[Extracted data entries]
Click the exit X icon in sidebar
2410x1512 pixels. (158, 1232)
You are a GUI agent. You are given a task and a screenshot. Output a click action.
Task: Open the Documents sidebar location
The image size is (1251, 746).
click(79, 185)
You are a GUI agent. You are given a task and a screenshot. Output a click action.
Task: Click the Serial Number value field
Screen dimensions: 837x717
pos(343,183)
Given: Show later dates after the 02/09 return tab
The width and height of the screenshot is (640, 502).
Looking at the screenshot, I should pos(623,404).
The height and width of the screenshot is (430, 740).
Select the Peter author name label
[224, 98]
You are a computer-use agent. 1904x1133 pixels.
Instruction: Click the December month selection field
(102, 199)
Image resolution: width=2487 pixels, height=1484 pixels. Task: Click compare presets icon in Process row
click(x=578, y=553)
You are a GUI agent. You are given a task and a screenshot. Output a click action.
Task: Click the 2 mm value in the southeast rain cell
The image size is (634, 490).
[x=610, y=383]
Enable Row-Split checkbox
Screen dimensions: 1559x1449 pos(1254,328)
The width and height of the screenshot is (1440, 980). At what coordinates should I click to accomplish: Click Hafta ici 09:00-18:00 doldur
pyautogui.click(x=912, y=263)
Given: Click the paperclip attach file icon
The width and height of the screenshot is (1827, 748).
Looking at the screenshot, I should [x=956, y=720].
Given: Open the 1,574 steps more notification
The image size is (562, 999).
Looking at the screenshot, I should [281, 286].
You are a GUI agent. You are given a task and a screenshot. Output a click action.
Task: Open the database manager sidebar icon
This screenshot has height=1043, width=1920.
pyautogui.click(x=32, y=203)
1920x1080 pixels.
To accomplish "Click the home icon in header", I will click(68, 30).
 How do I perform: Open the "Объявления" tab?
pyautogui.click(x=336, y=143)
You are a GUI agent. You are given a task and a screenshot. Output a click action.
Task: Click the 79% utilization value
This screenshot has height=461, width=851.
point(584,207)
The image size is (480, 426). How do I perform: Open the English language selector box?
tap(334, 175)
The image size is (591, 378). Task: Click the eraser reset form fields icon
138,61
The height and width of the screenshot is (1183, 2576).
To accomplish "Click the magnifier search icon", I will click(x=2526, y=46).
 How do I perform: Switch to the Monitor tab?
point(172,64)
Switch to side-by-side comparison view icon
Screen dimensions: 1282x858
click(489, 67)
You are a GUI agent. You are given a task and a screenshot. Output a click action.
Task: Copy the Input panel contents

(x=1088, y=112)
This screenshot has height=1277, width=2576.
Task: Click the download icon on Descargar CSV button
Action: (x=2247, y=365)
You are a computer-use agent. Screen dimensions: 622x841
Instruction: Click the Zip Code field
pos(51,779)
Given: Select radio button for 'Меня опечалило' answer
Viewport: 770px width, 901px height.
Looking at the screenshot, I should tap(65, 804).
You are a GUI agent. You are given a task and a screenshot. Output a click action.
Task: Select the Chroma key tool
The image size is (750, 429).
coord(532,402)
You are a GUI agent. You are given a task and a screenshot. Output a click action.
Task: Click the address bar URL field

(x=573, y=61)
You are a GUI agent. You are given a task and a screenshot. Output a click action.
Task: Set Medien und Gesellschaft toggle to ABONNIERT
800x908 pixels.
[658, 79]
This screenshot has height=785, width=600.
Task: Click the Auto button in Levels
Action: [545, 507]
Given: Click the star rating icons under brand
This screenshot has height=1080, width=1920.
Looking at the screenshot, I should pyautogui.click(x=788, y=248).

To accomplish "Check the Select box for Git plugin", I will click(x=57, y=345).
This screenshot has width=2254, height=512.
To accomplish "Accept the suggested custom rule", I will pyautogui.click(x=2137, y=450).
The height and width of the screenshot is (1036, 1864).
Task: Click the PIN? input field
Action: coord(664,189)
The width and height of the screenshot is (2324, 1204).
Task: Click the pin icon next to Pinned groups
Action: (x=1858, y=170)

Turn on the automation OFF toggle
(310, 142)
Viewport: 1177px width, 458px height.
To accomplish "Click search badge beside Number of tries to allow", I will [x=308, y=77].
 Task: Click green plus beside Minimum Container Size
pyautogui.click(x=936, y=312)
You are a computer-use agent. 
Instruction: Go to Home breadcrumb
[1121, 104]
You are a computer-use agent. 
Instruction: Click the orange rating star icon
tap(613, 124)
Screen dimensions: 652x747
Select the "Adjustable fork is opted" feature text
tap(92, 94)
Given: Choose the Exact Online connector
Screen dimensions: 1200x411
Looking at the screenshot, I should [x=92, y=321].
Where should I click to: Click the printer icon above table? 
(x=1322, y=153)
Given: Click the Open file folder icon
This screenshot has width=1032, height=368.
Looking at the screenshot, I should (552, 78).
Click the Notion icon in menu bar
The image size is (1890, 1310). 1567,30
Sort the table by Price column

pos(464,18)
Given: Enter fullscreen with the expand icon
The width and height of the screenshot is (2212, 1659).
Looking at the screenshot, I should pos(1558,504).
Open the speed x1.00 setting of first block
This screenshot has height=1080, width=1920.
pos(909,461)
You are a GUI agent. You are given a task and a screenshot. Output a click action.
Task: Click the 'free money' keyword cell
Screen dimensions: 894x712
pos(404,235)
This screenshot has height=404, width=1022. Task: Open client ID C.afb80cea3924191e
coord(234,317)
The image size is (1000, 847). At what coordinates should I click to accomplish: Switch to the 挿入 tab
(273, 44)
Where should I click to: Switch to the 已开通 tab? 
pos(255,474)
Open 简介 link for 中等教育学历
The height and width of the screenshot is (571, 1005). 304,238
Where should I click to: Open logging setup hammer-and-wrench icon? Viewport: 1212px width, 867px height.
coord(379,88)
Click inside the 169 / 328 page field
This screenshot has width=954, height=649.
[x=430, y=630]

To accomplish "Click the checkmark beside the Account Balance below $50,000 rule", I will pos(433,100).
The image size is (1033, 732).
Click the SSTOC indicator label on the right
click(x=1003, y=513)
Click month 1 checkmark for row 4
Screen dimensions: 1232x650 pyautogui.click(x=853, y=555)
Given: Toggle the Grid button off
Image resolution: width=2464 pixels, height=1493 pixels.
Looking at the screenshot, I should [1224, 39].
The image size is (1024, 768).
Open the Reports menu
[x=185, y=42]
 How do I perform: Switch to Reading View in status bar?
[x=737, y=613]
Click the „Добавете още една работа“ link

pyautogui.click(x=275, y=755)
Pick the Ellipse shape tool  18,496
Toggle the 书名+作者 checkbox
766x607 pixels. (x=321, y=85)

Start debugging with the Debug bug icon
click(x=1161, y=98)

**Problem statement:** Which lines in the records above contain the word "coordinates"? Find each one and copy it in full.

**Problem solution:**
The width and height of the screenshot is (1440, 980). At what coordinates should I click to accomplish: Click Hafta ici 09:00-18:00 doldur
The image size is (1000, 847). At what coordinates should I click to accomplish: Switch to the 挿入 tab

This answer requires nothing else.